◆ Task objective
Starting at the line that contains "You are a computer-use", copy every line through the end of the records below exactly as written, leaving out pictures.

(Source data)
---
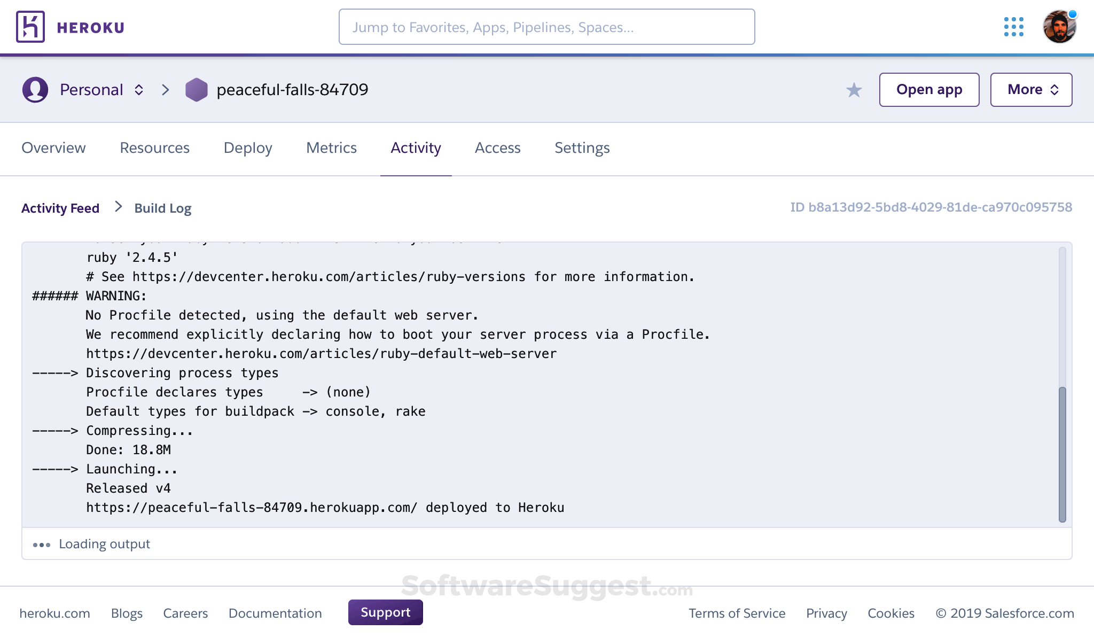Expand the More options dropdown
Screen dimensions: 1094x638
[1030, 90]
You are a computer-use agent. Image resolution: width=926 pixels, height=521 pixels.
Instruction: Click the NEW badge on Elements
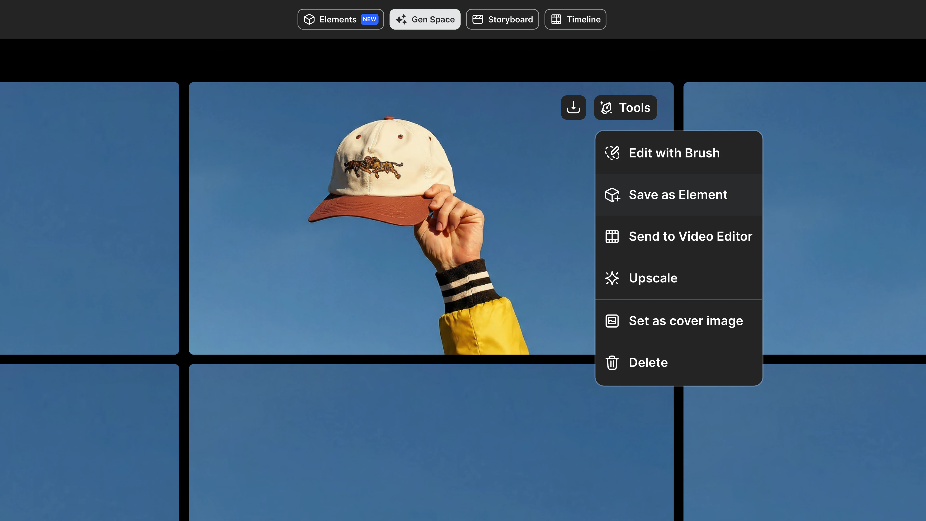[x=369, y=19]
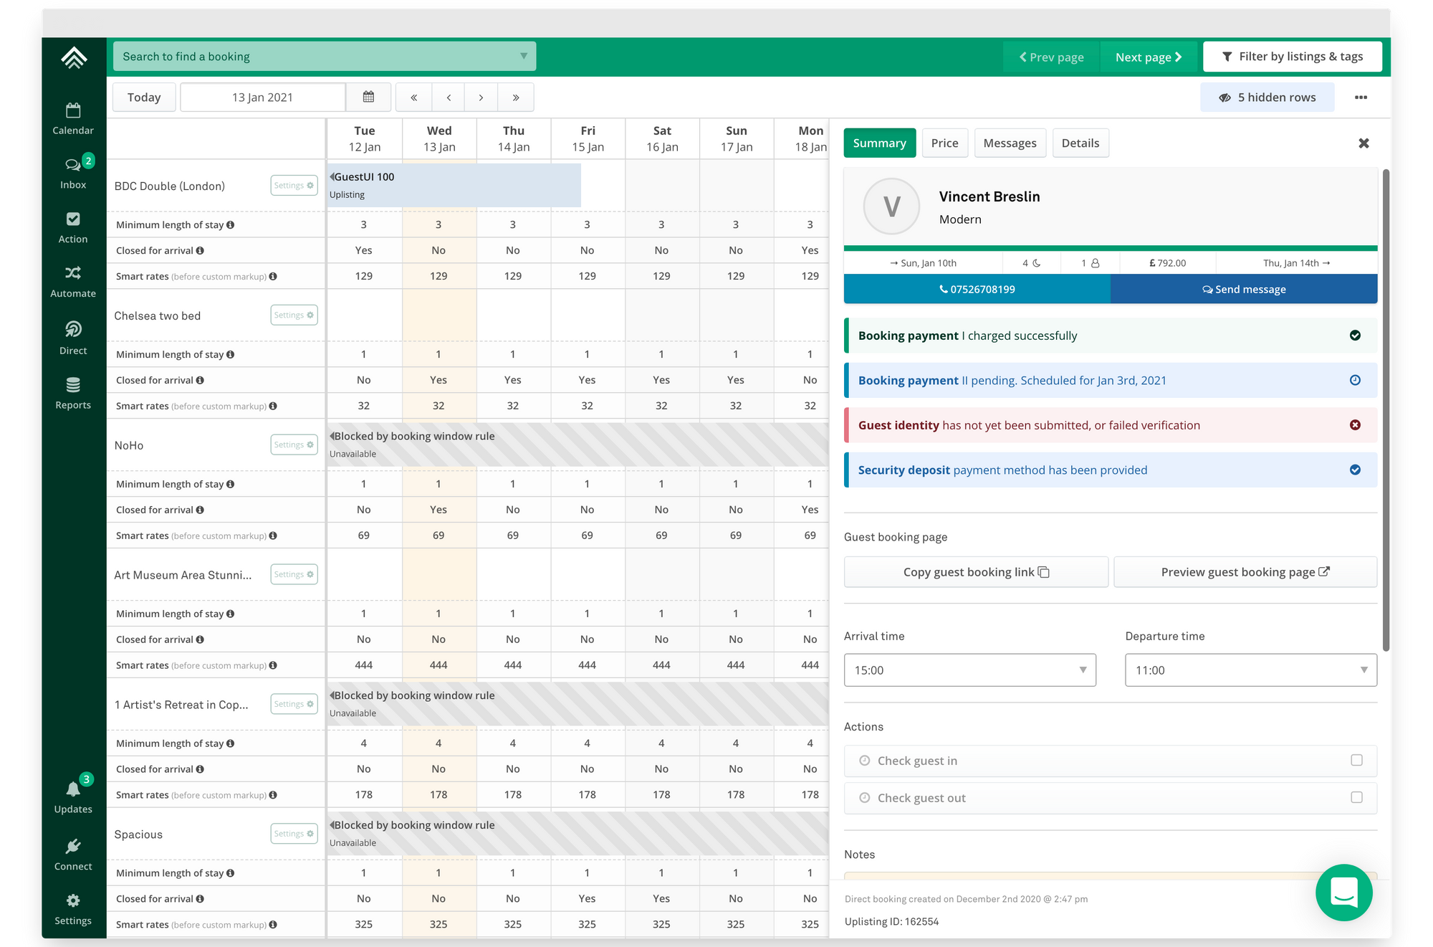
---
◆ Task answer
You are a computer-use agent. Image resolution: width=926 pixels, height=521 pixels.
Instruction: Click the NEW badge on Elements
[x=369, y=19]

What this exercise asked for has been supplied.